Question

If $\overrightarrow{a}$ and $\overrightarrow{b}$ are unit vectors, then find the angle between $\overrightarrow{a}$ and $\overrightarrow{b}$, given that $\left(\sqrt{3}\overrightarrow{a}-\overrightarrow{b}\right)$ is a unit vector. [CBSE 2014]

Answer 1

Let the angle between $\overrightarrow{a}$ and $\overrightarrow{b}$ be $\theta$.

It is given that $\left|\overrightarrow{a}\right|=\left|\overrightarrow{b}\right|=\left|\sqrt{3}\overrightarrow{a}-\overrightarrow{b}\right|=1$.

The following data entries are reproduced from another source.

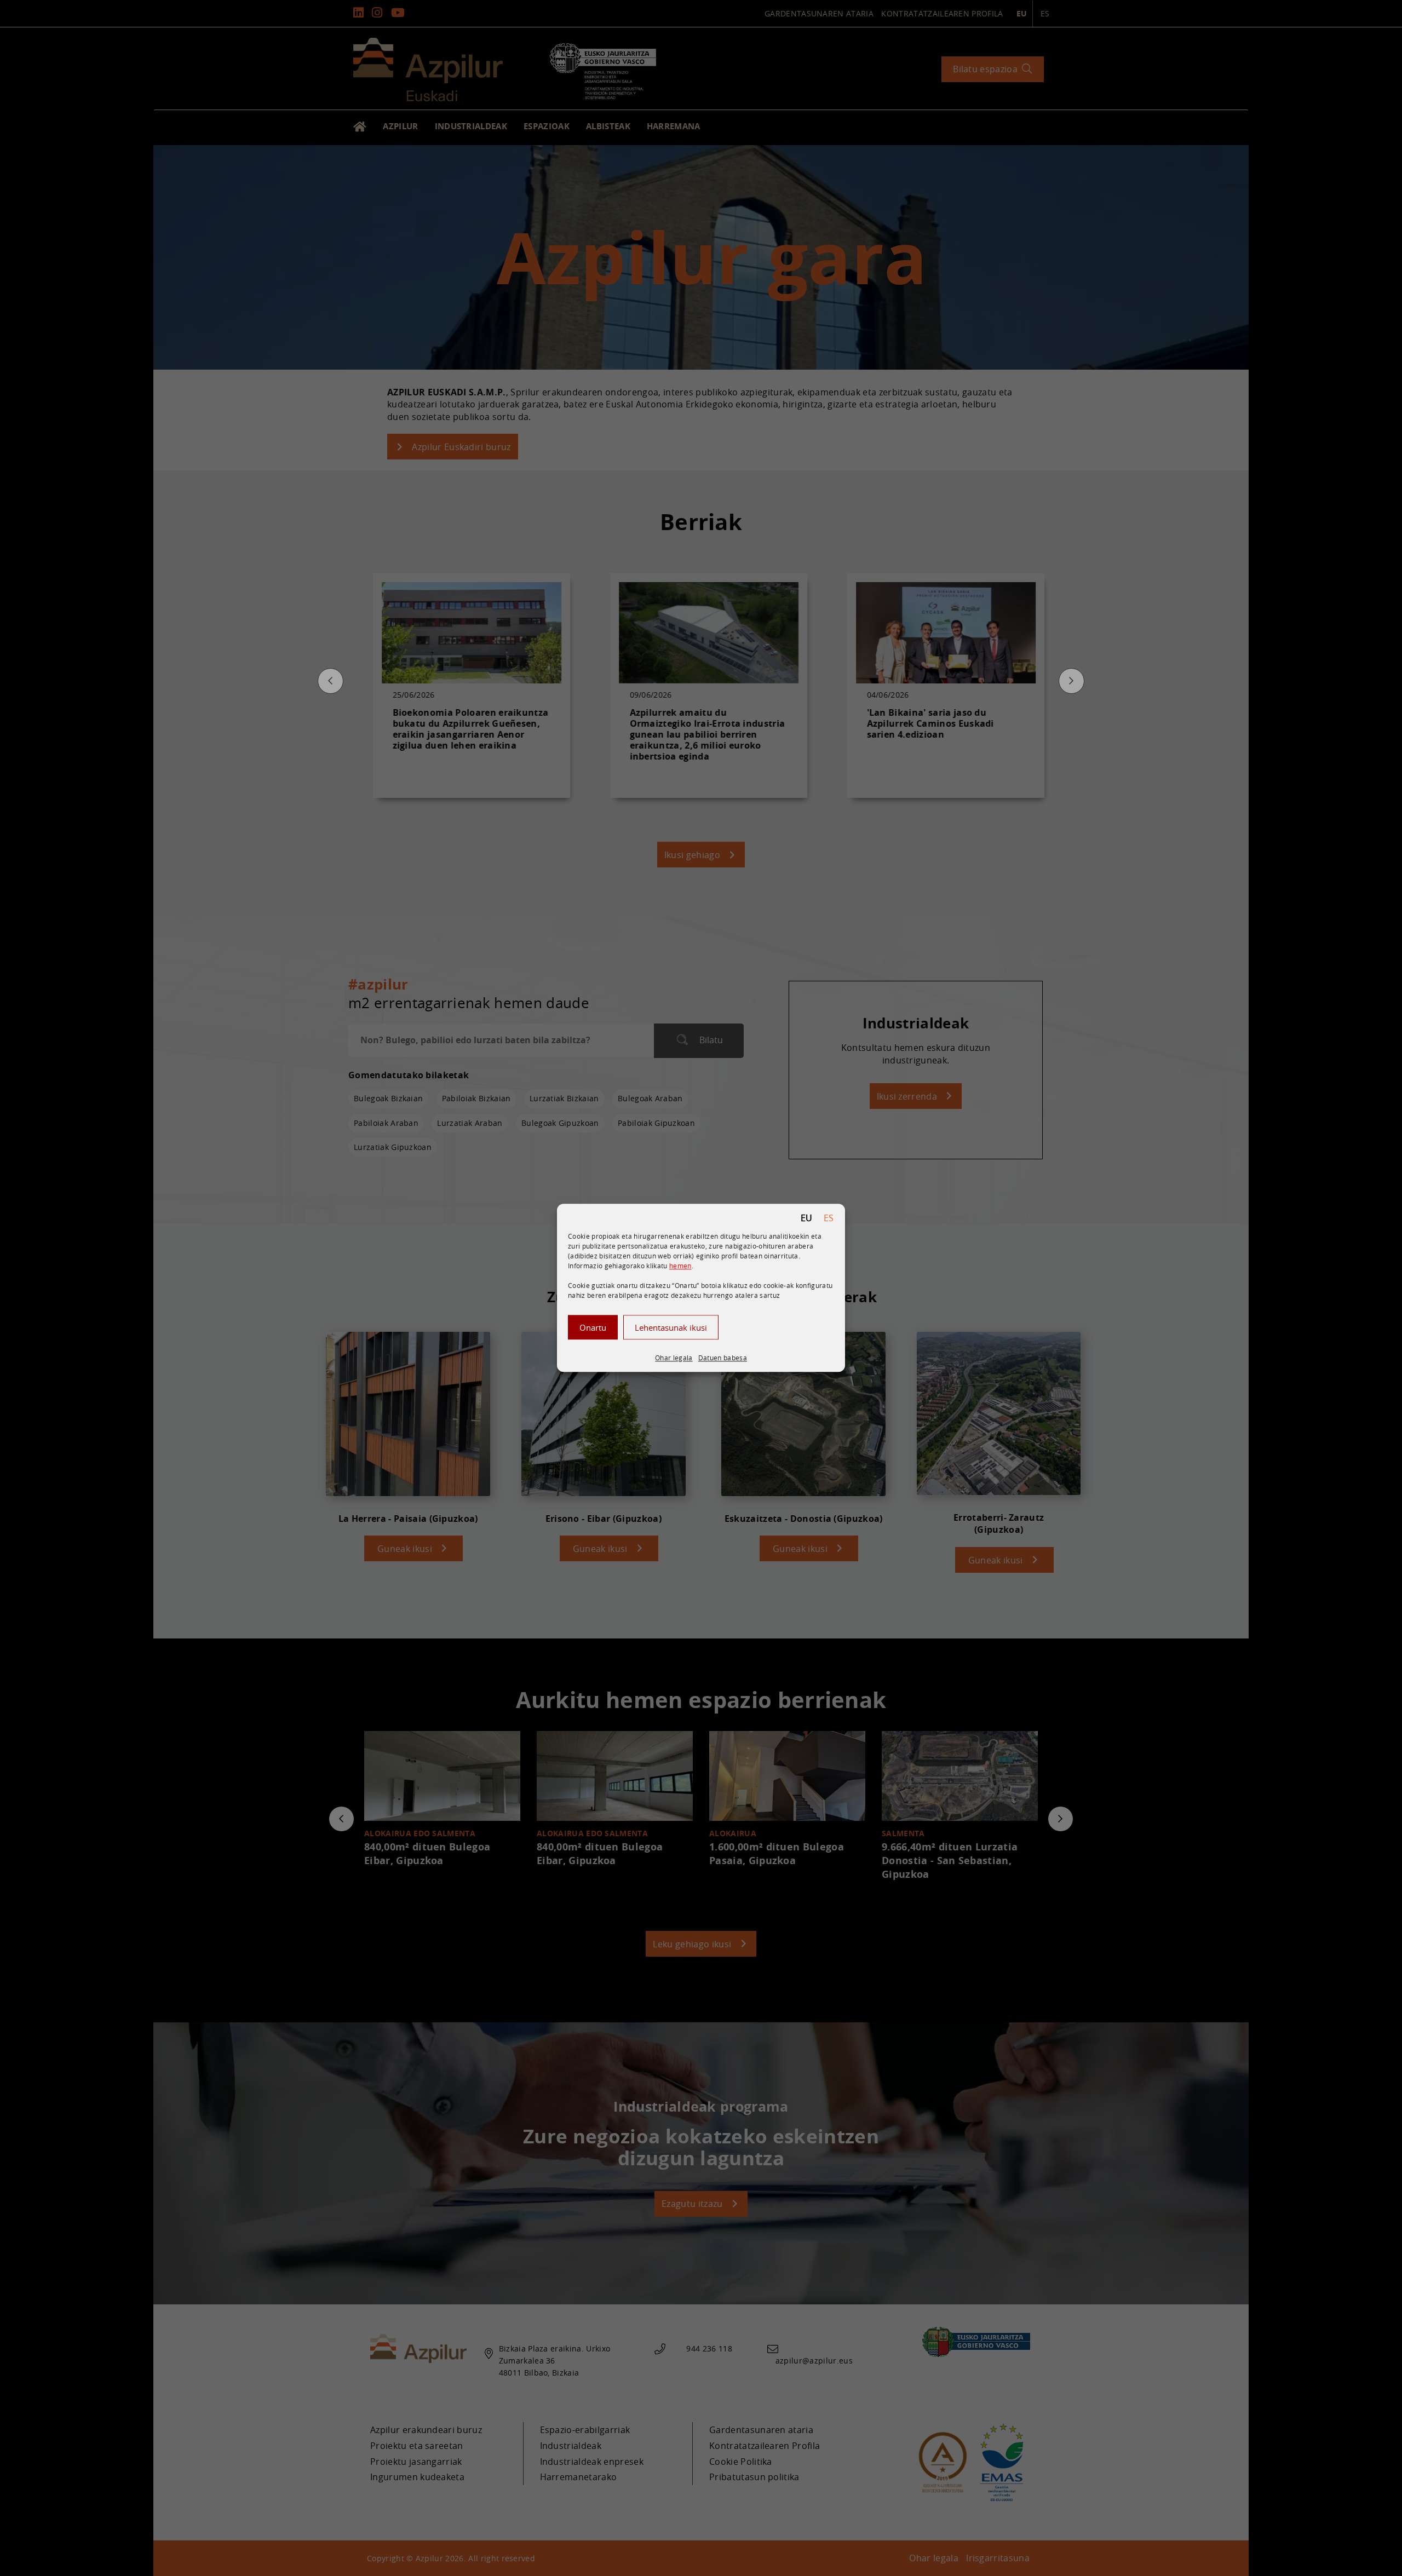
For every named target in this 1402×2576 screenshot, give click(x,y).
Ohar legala (674, 1357)
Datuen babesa (722, 1357)
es (829, 1218)
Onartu (592, 1327)
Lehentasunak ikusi (671, 1327)
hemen (680, 1265)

$$\begin{gathered} \left|\sqrt{3}\overrightarrow{a}-\overrightarrow{b}\right|=1 \\ \Rightarrow {\left|\sqrt{3}\overrightarrow{a}-\overrightarrow{b}\right|}^2=1 \\ \Rightarrow {\left|\sqrt{3}\overrightarrow{a}\right|}^2-2\sqrt{3}\overrightarrow{a}.\overrightarrow{b}+{\left|\overrightarrow{b}\right|}^2=1 \\ \Rightarrow 3{\left|\overrightarrow{a}\right|}^2-2\sqrt{3}\left|\overrightarrow{a}\right|\left|\overrightarrow{b}\right|\cos \theta +{\left|\overrightarrow{b}\right|}^2=1 \end{gathered}$$
$$\begin{gathered} \Rightarrow 3\times 1-2\sqrt{3}\times 1\times 1\times \cos \theta +1=1 \\ \Rightarrow 2\sqrt{3}\cos \theta =3 \\ \Rightarrow \cos \theta =\frac{\sqrt{3}}{2}=\cos \frac{\mathrm{\pi }}{6} \\ \Rightarrow \theta =\frac{\mathrm{\pi }}{6} \end{gathered}$$

Thus, the angle between $\overrightarrow{a}$ and $\overrightarrow{b}$ is $\frac{\mathrm{\pi }}{6}$.